# 32 boot liner expand without heat mold?



## MistahTaki (Apr 24, 2010)

anybody anybody?


----------



## MistahTaki (Apr 24, 2010)

I thought someone replied but it was just my post :laugh:


----------



## )(ood (Aug 19, 2010)

I have some TM-2's and had the same experience. I ended up getting them heat molded at a local shop that had a kit for molding the 32 boot liners (funky looking double barrelled blowdryer, little toe caps you put on your bare feet, and a snowboard mag/porn to read while you wait for the liners to settle around your feet). I would definitely recommend getting it done. My boots fit so much better after getting the liners cooked...


----------



## MistahTaki (Apr 24, 2010)

)(ood said:


> I have some TM-2's and had the same experience. I ended up getting them heat molded at a local shop that had a kit for molding the 32 boot liners (funky looking double barrelled blowdryer, little toe caps you put on your bare feet, and a snowboard mag/porn to read while you wait for the liners to settle around your feet). I would definitely recommend getting it done. My boots fit so much better after getting the liners cooked...

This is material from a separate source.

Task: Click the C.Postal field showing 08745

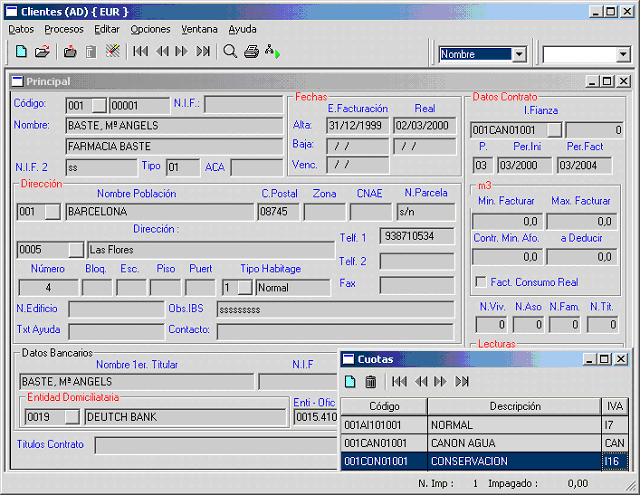Action: point(278,212)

damn, i guess i should then. im just really lazy.


----------



## )(ood (Aug 19, 2010)

MistahTaki said:


> damn, i guess i should then. im just really lazy.

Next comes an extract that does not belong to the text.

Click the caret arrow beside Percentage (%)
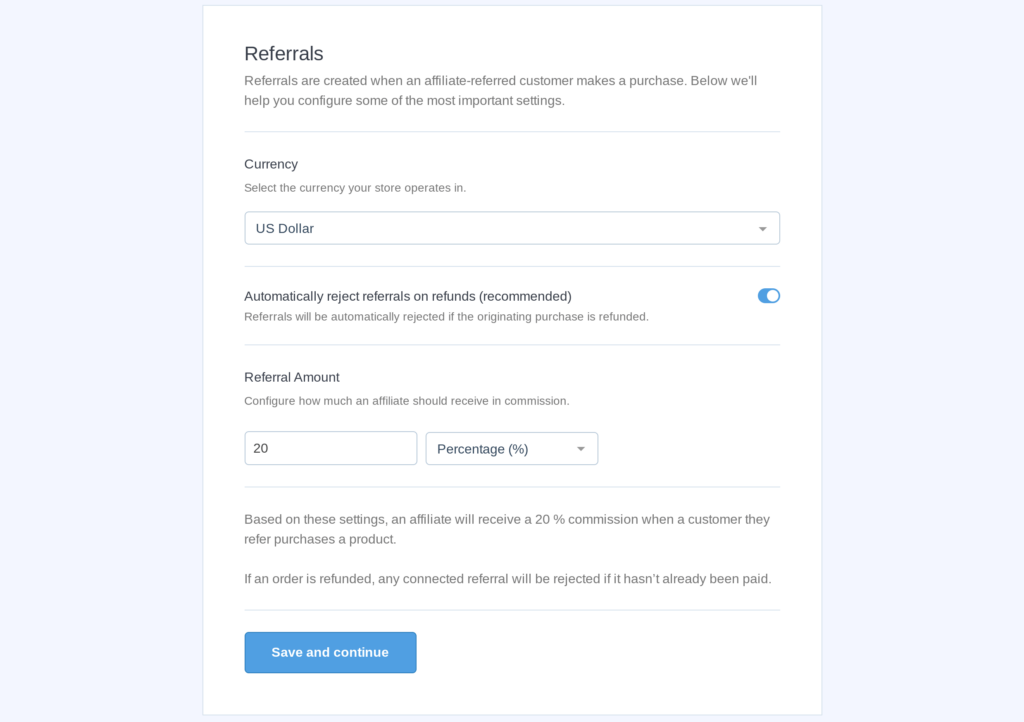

Well if you don't wanna go to a shop, or the mountain you ride at, and look at pictures of tits for 15 minutes while your boot liner fucks your foot, then you my friend are lazy... Get it done! It will help! :thumbsup:


----------



## MistahTaki (Apr 24, 2010)

)(ood said:


> Well if you don't wanna go to a shop, or the mountain you ride at, and look at pictures of tits for 15 minutes while your boot liner fucks your foot, then you my friend are lazy... Get it done! It will help! :thumbsup:


I went to go buy wax at a little local shop and asked them if they heat mold boots a little while back. Seems like they won't charge me, might have to make the visit.


----------



## )(ood (Aug 19, 2010)

MistahTaki said:


> I went to go buy wax at a little local shop and asked them if they heat mold boots a little while back. Seems like they won't charge me, might have to make the visit.


Yeah, it should be free. It's not like we're skiers!! :dunno:


----------